Assigned task
Exactly and only the lines from the one with "Click the first Company name link" through the last line of the records need to be set down; please skip the pictures.

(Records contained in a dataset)
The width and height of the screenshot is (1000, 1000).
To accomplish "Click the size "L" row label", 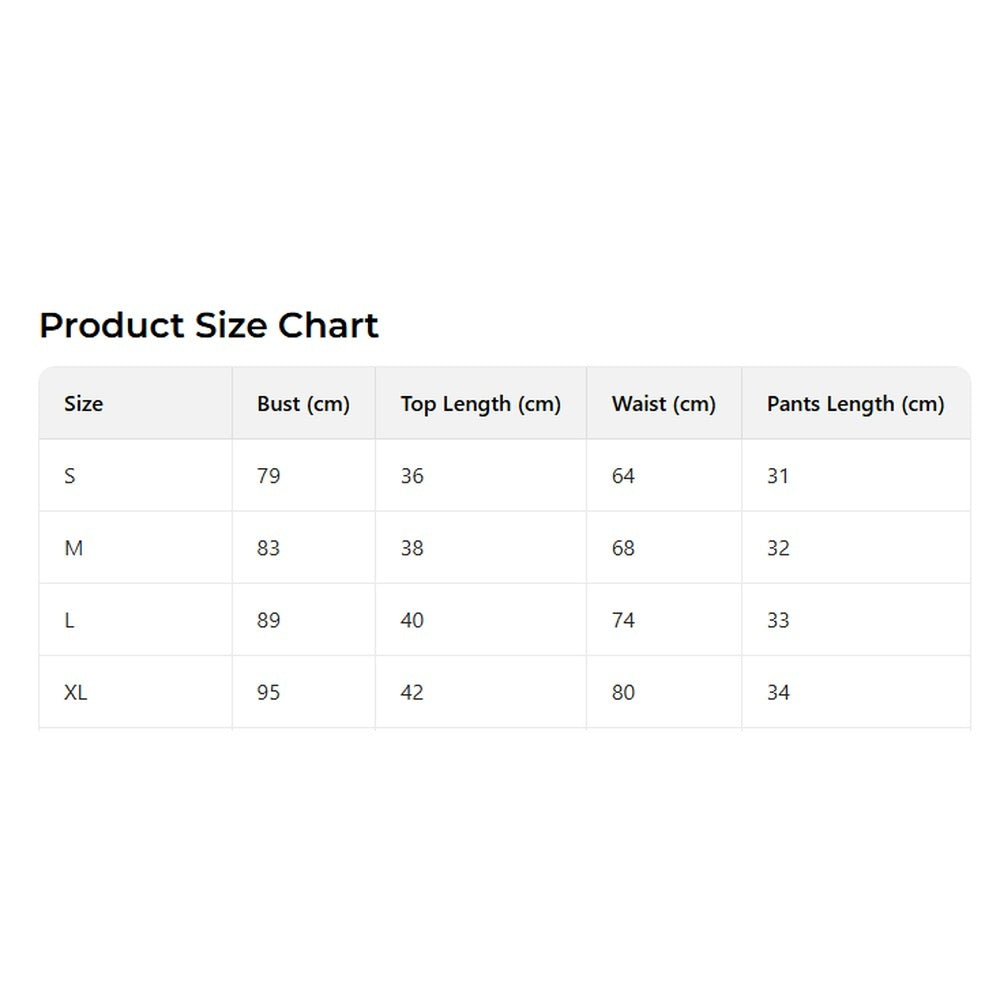I will coord(69,620).
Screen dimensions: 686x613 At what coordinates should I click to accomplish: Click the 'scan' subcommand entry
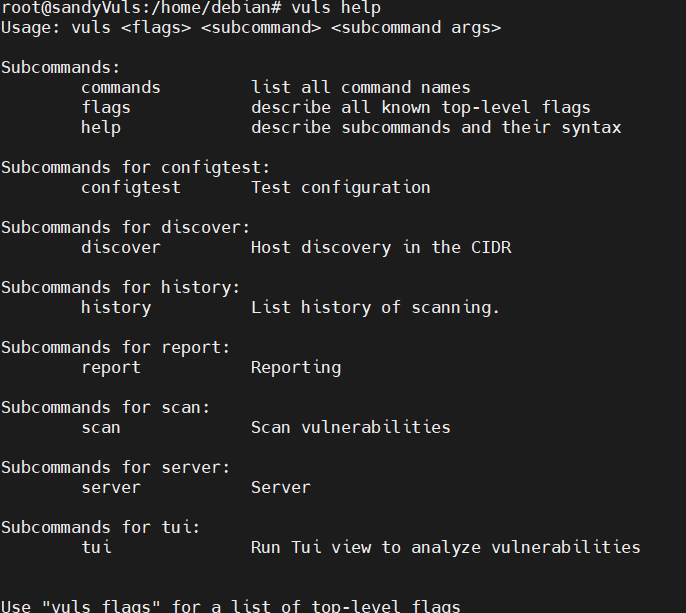pos(100,427)
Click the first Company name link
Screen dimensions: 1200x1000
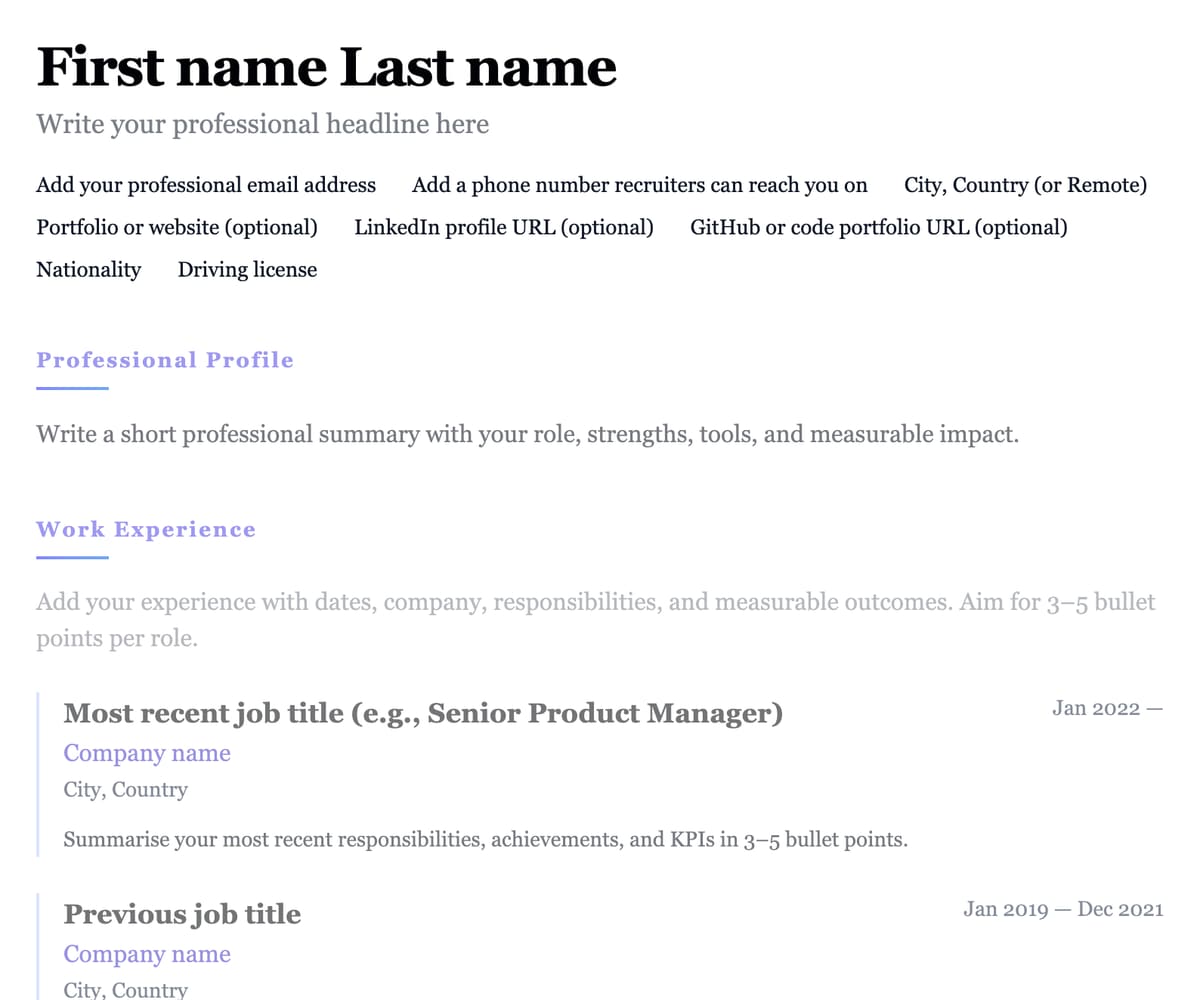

Response to the exercise
Click the first Company name link
Screen dimensions: 1200x1000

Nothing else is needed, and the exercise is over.